Charmingly Awkward Paul Rudd
Friday, December 07, 2012
Describe Paul Rudd in one word: “charming,” right? He’s not so sure. "I would say there's been a very ‘awkward’ thread through a lot of the stuff that I've done recently,” he tells Kurt Andersen. “And that's because that's the way I feel many times throughout my day." Rudd returns to the role of awkward father and husband later this month in Judd Apatow’s This is 40, a quasi-sequel to Knocked Up, but he’s taking on a less familiar character on Broadway now.
In Grace, Rudd plays an evangelical businessman who wants to start a chain of Christian-themed motels. There are laughs, but it’s mostly dark and at times difficult. “I would like to do more dramatic stuff,” he tells Kurt, but the actor is willing to wait for the right roles to come his way. “I don’t want to map it out like, OK, I’ve just done a comedy, now I’m going to really shake it up and play my serial killer role.”
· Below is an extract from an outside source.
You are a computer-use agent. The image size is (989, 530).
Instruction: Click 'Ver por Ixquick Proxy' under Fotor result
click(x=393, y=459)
Acting for the stage and screen really aren’t that different; “It’s all still a big lie,” he jokes, but on stage “you have to stay in it longer. And there isn’t a safety net.” In movies, “if something happens, and I don’t feel like incorporating it into the scene, I can just be like, ‘Let’s cut and let’s do it again.’”
Kurt wonders how Rudd, who’s from a suburb of Kansas City, fell in love with acting. "Growing up Jewish, with parents from another country, and then also having a sister who was born a couple years after me," Rudd says, "I think all of that stuff probably set the table for a career in attention getting."